The loss of brightness of the Betelgeuse star, which intrigued scientists, is about to be explained. The phenomenon is related to stellar spots of an extent never seen before.
A new hypothesis on the darkening of the Betelgeuse star has been advanced by researchers from the Max Planck Institute, reports the establishment in a press release.
Scientists previously believed that a cloud of dust, ejected by the star, had made it lose its luminosity. But the phenomenon actually comes from stellar spots, the study published in The Astrophysical Journal Letters reveals.

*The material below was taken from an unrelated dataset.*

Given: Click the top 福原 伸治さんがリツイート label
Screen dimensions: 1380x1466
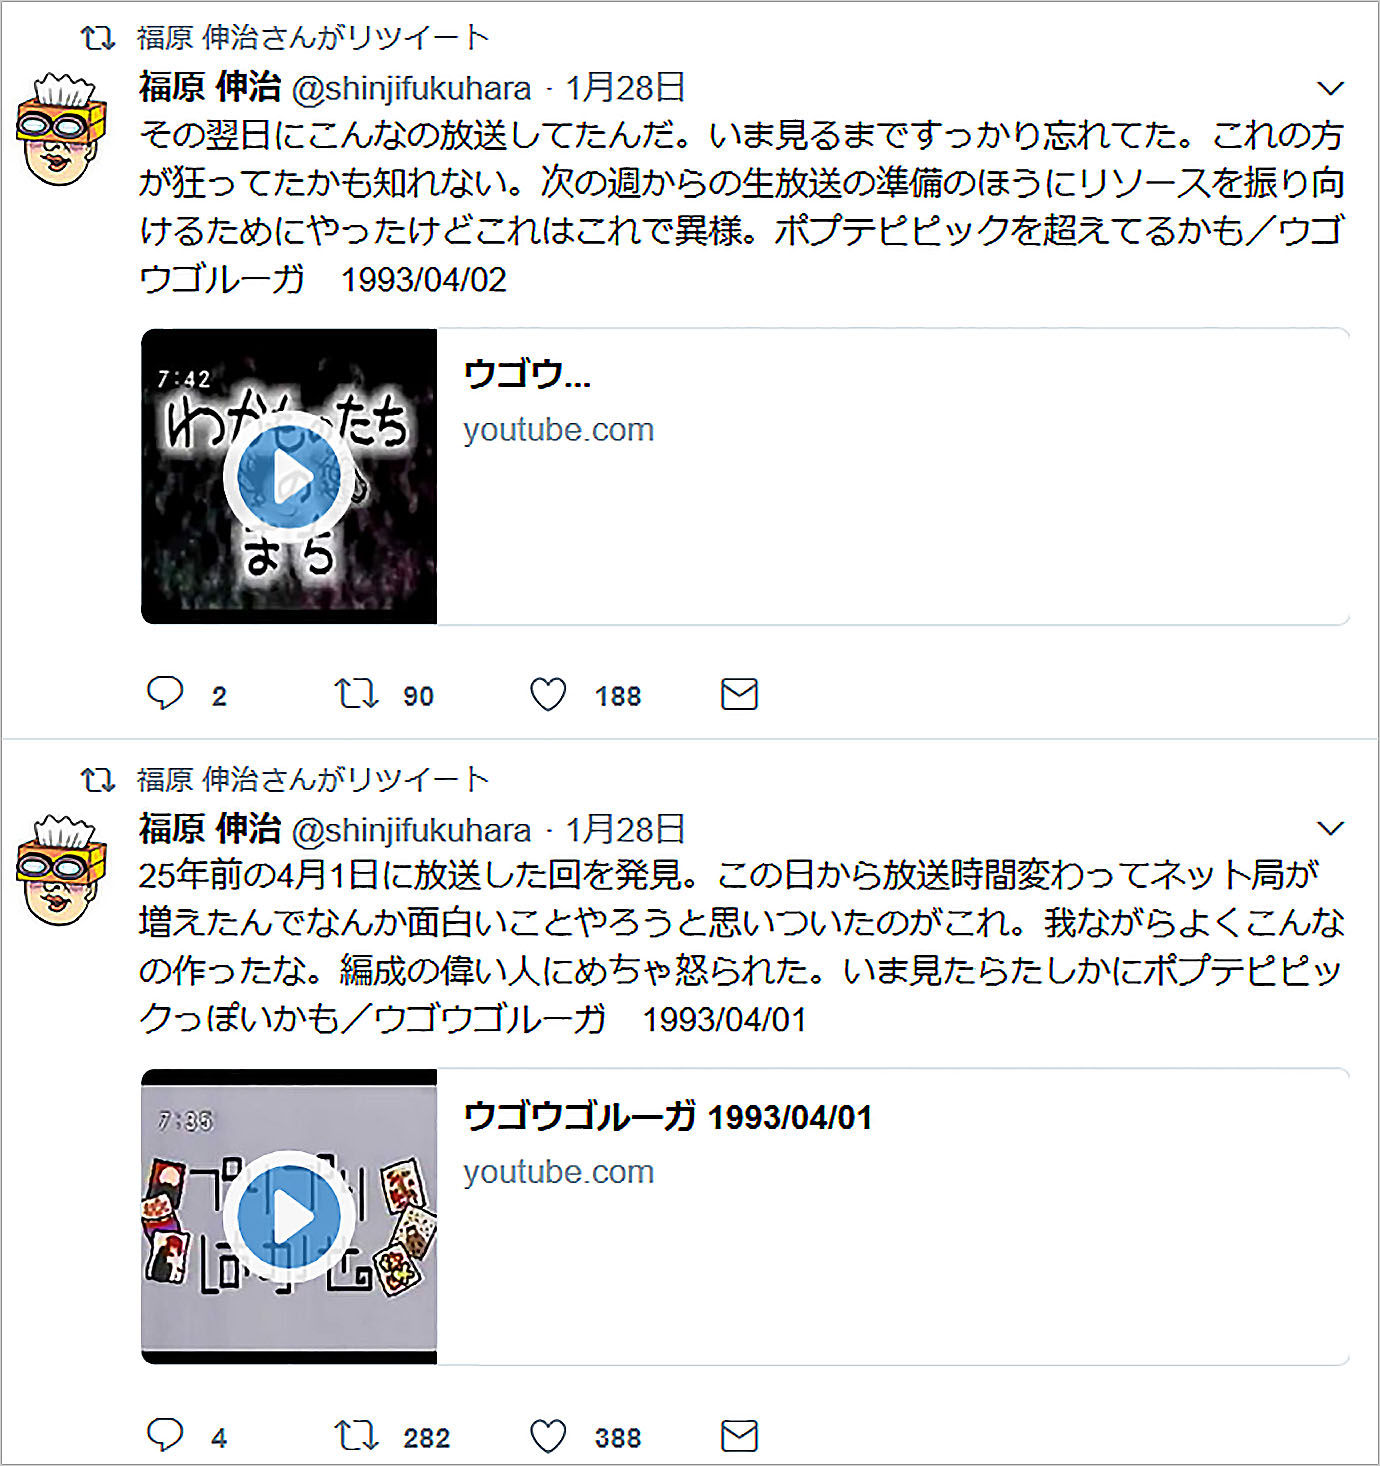Looking at the screenshot, I should point(313,38).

“The high-resolution images of Betelgeuse taken in December 2019 show areas of varying brightness. With our result, this is a clear indication of huge spots covering between 50 and 70% of the visible surface and having a temperature lower than the brighter photosphere,” explains Peter Scicluna, a researcher at the European Southern Observatory (ESO ), in the press release.
Huge stellar spots
Star spots are common on giant stars, such as Betelgeuse, but they have never been observed on such a scale.

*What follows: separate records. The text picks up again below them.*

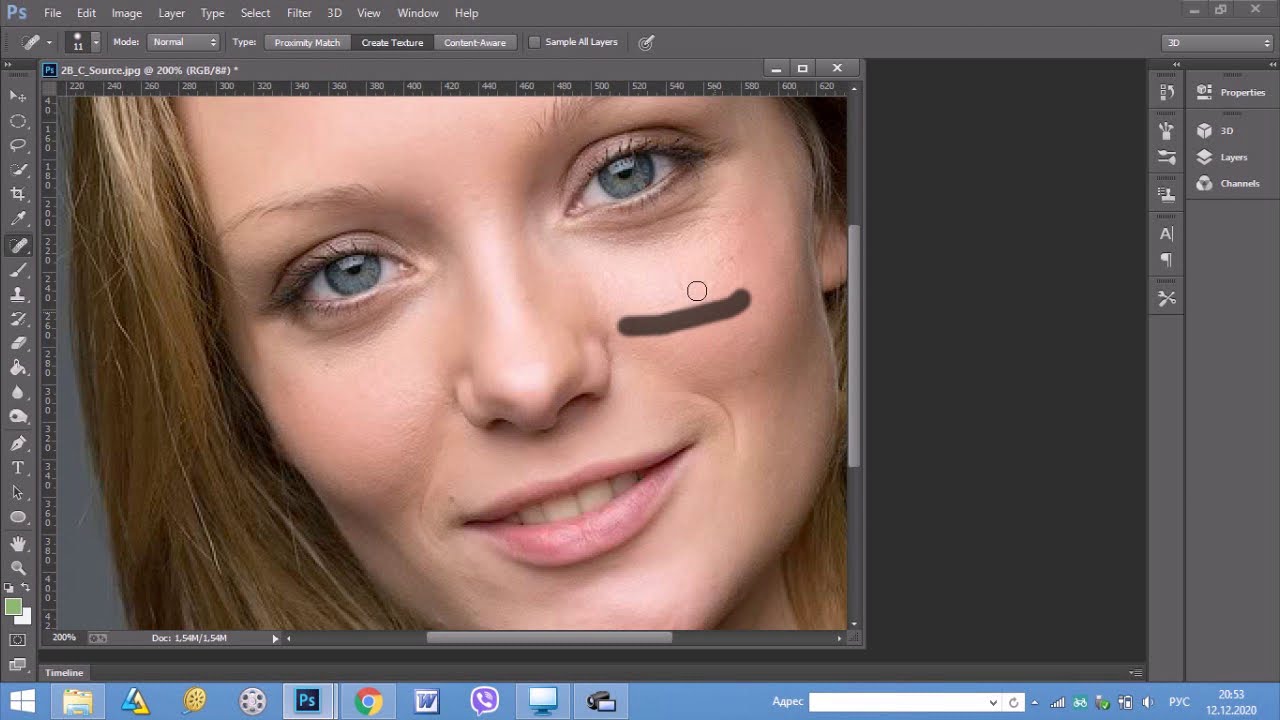Select the Zoom tool in toolbar

pos(18,567)

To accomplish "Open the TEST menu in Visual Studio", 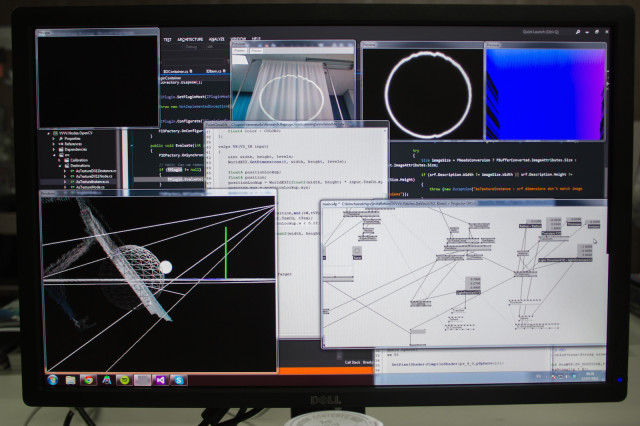I will tap(167, 38).
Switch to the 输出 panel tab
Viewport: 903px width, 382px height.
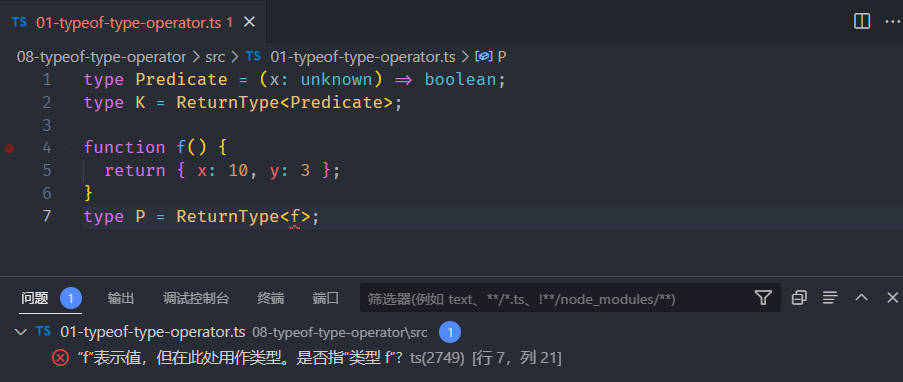(121, 298)
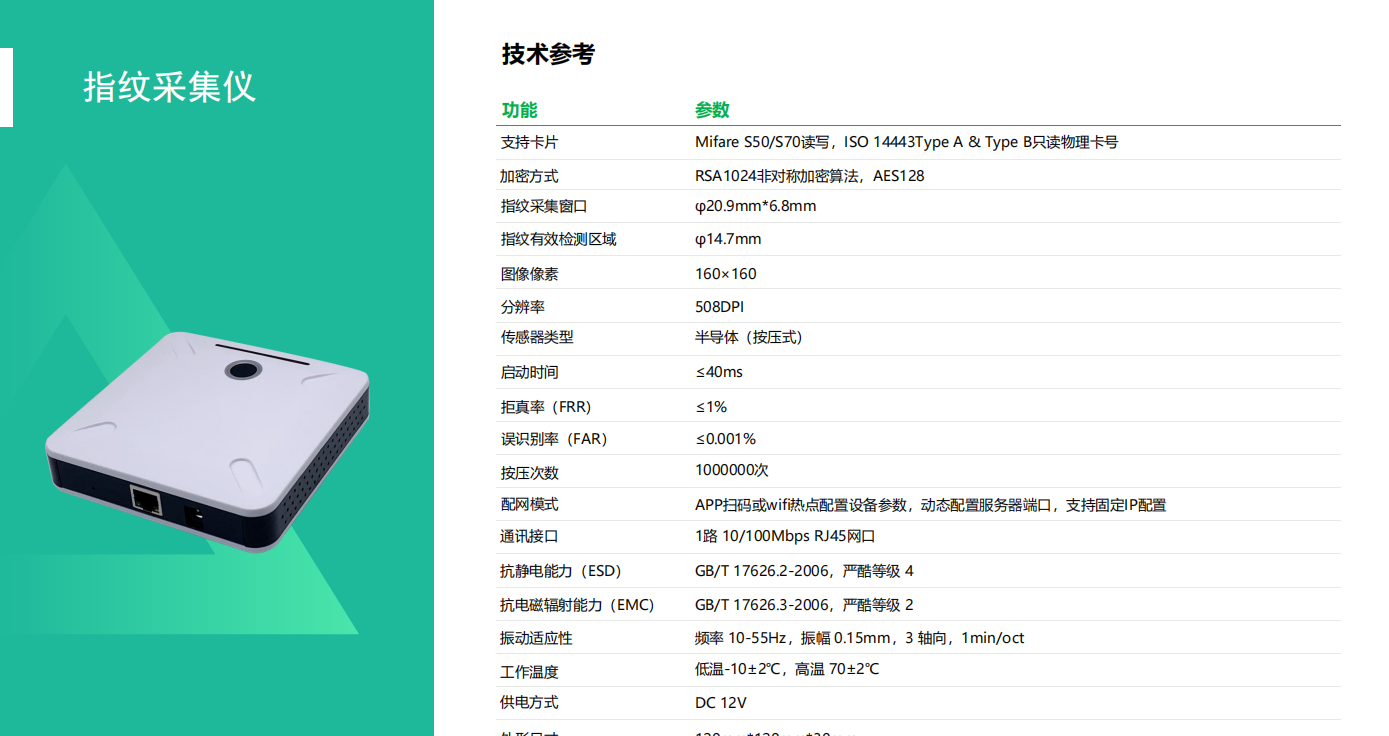1389x736 pixels.
Task: Click the RSA1024非对称加密算法 encryption value
Action: tap(809, 176)
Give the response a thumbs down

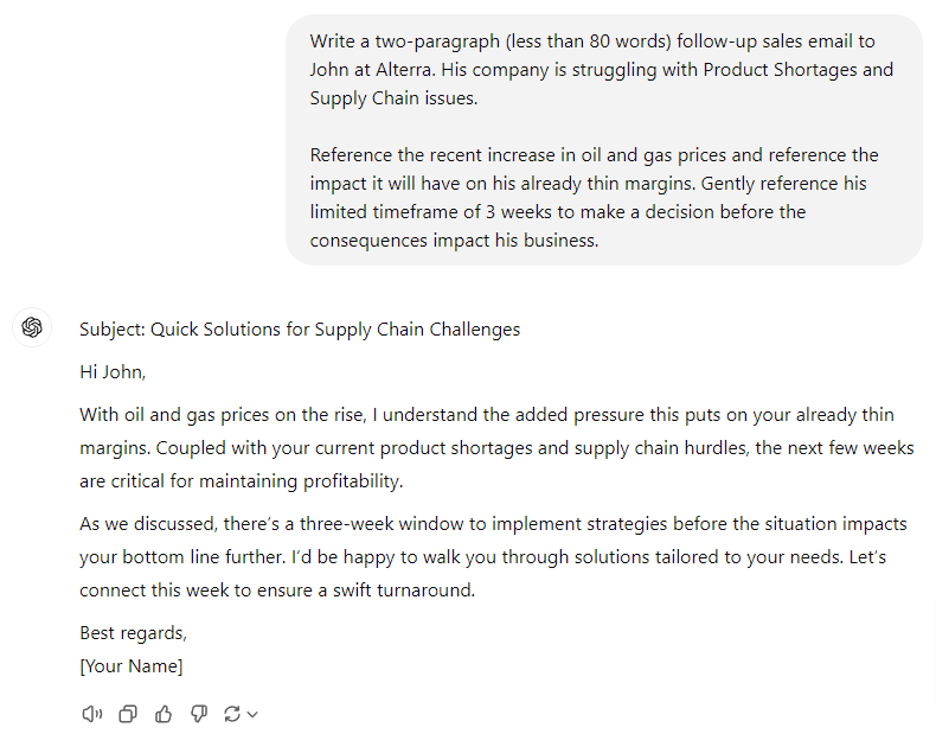point(198,715)
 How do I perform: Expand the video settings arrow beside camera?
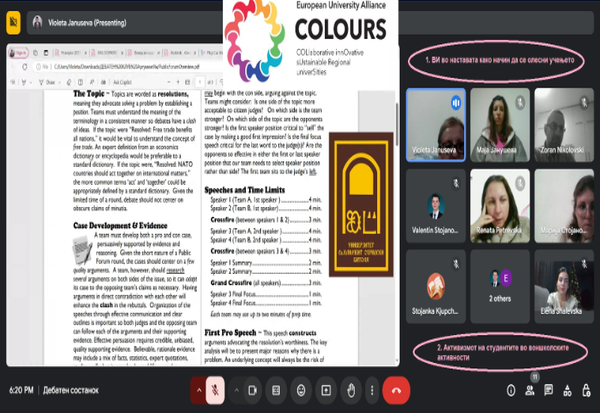(236, 392)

The amount of these spots increases and decreases in a cycle of 11 years, if we refer to similar spots observed on our Sun. Scientists will now try to verify if this point cycle is true on Betelgeuse.
Betelgeuse is known to be one of the brightest stars in the sky, and it is 20 times more massive than the Sun and 1,000 times larger. It is a red supergiant, a star at the end of its life.
The fall in brightness to around 40% of its normal value between October 2019 and April 2020 had surprised scientists, some even speculating on an impending supernova.